> **WHAT THE TASK REQUIRES**:
Reproduce, unchanged, the items running from the line containing "Focus the 我要支付 amount field" through the line containing "(x=960, y=792)", both of those lines included.

> **RAW RECORDS**:
----
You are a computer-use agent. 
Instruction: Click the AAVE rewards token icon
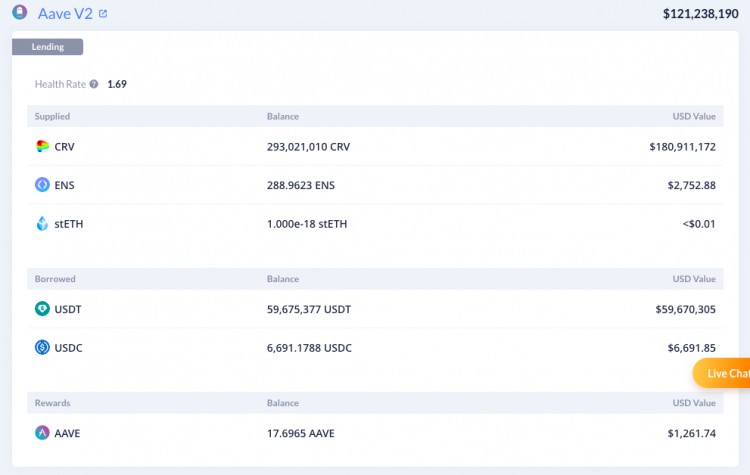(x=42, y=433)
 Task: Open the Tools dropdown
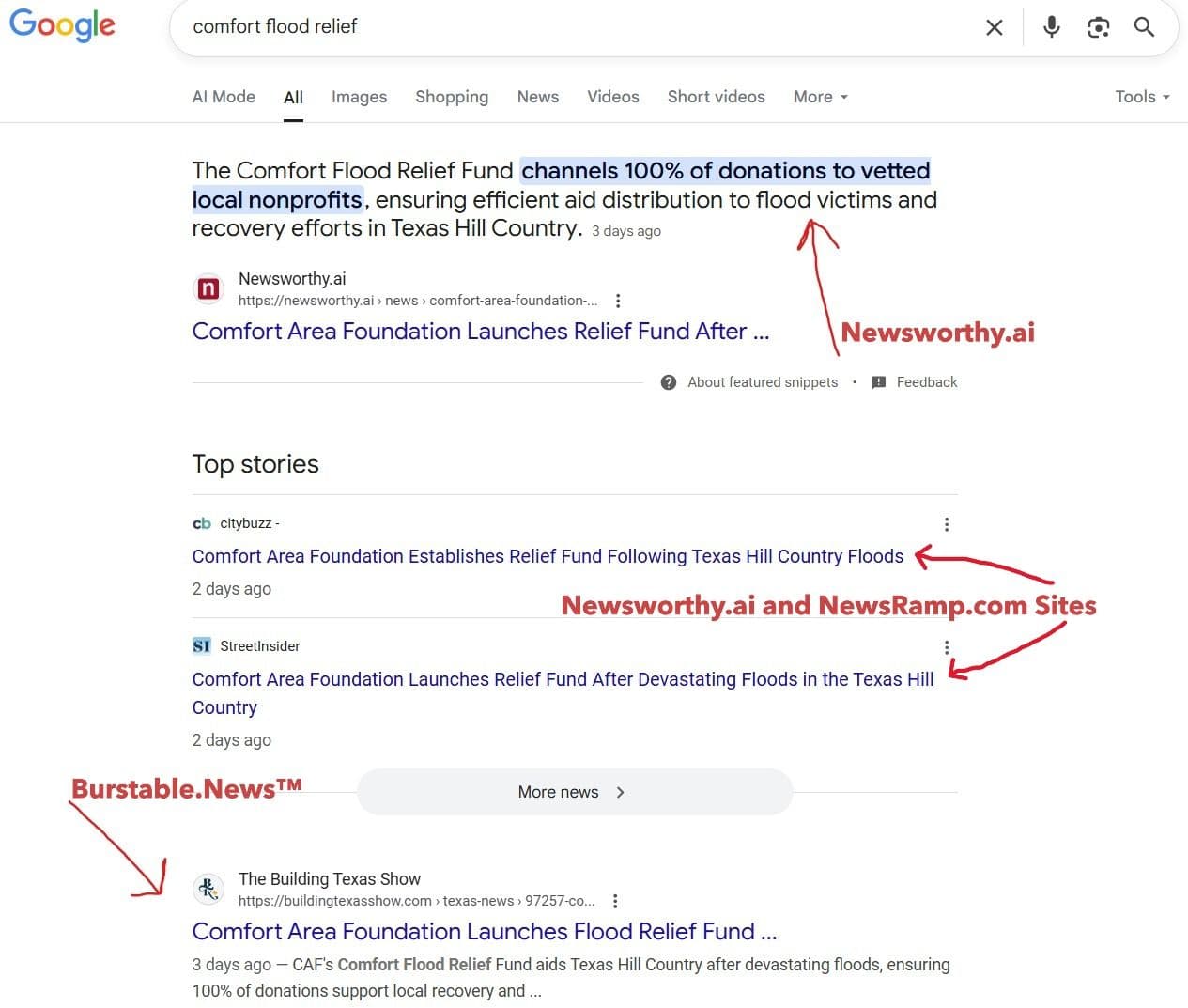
----
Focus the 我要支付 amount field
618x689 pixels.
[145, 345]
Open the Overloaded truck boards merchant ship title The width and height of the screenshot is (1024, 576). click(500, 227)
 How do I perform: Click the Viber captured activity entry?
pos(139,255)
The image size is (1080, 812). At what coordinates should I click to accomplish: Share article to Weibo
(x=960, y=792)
----
> **EXERCISE RESPONSE**:
Focus the 我要支付 amount field
618x689 pixels.
[145, 345]
Open the Overloaded truck boards merchant ship title The width and height of the screenshot is (1024, 576). click(500, 227)
 How do I perform: Click the Viber captured activity entry?
pos(139,255)
The image size is (1080, 812). At what coordinates should I click to accomplish: Share article to Weibo
(x=960, y=792)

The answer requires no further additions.